Some of the psychological flaws that were going on when taking those decisions include: anchoring effect (the image of the Titanic as unsinkable was fixed in the mindset despite of decisions compromising safety), bandwagon effect, confirmation bias (negative signals being filter out vs. acknowledging supporting evidences), conformity to the norm, framing effect, normalcy bias (denial and underestimation of the consequences of the disaster once occurred), etc.

Last minute misfortunes added up to the disaster: missing binoculars for the scouts (due to the departure of a crew component who held them), a shorter rope to perform ice tests, radio messages from the Californian boat not being prioritized by operators to be brought to the main deck…

The end to the story is well-known.

Have we progressed as a society since them?

Today we like to think that yes. More requirements regarding safety are put into projects. Regulations are passed to ensure safety. Risk management is used as part of project management to ensure that the kind of decisions taken at the time of the Titanic today they are taken without overlooking the risks behind them.

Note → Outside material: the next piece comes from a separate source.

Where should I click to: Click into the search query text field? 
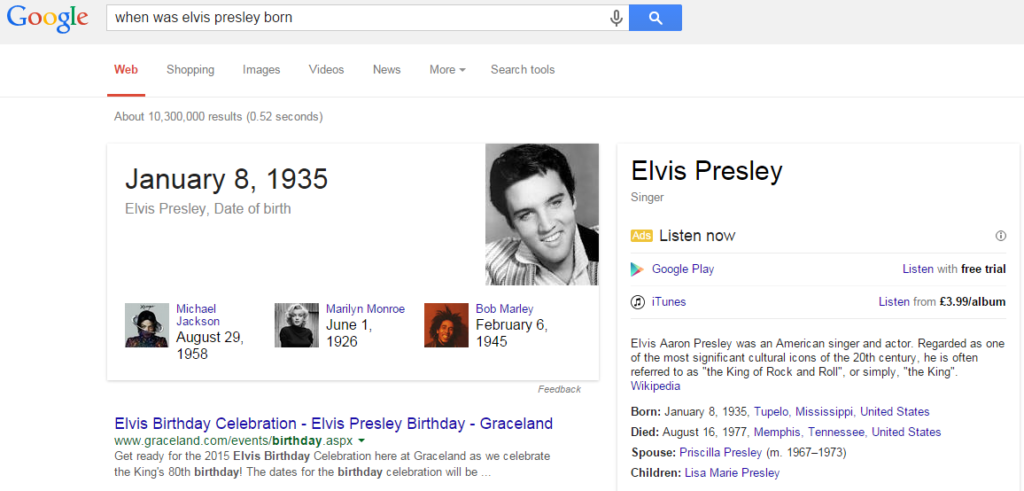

However, I would like to bring 3 questions raised by colleagues in the Q&A session that followed the presentation:

  • Of the cited characters, who could have been more proactive to prevent the disaster? Taking into account that Carlisle, the chief engineer, went to the point of resigning without (a seemingly) major effect to the fate of the ship.
  • How can we react to a pressure situation under a powerful sponsor? We can try to find allies, framing the situation as an “us” as a group instead of opposing the sponsor.
  • If the Titanic hadn’t sunk, would it be seen as an example of success in project management instead of a disaster? You may dismiss the point too quickly by thinking “oh, yes, but it happened that it sank!“.

Here, I remembered the theory of the safety in systems seen as layers of safety added one after the other. Each of the layer may have some holes in it just as a portion of cheese (typical image used in aerospace projects). By having several layers, accidents are prevented in most of the cases. However, from time to time the holes in the layers are perfectly aligned and the accident happens (lack of sea trials, radio messages not passed, urgency to reach New York, scouts without binoculars, improper ice tests, power vs. authority struggle in that precise trip in which the chairman of the company travels alongside the captain…).

Cheese model of safety layers in a system.

Cheese model of safety layers in a system.

My takeaways from the conference are:

  • to continuously remind ourselves of the flaws we have in our mental processes (I recommend a couple of books to that respect: “Thinking Fast and Slow” by Daniel Kahneman and “Poor Charlie’s Almanack“, by Charlie Munger),
  • to sharpen our perception of risks (both at work and daily life),
  • to understand that we are a layer (with our own holes) in the safety system (both at work and daily life).

(1) She did not enter much into risk management despite of acknowledging that it had not worked (or rather overlooked).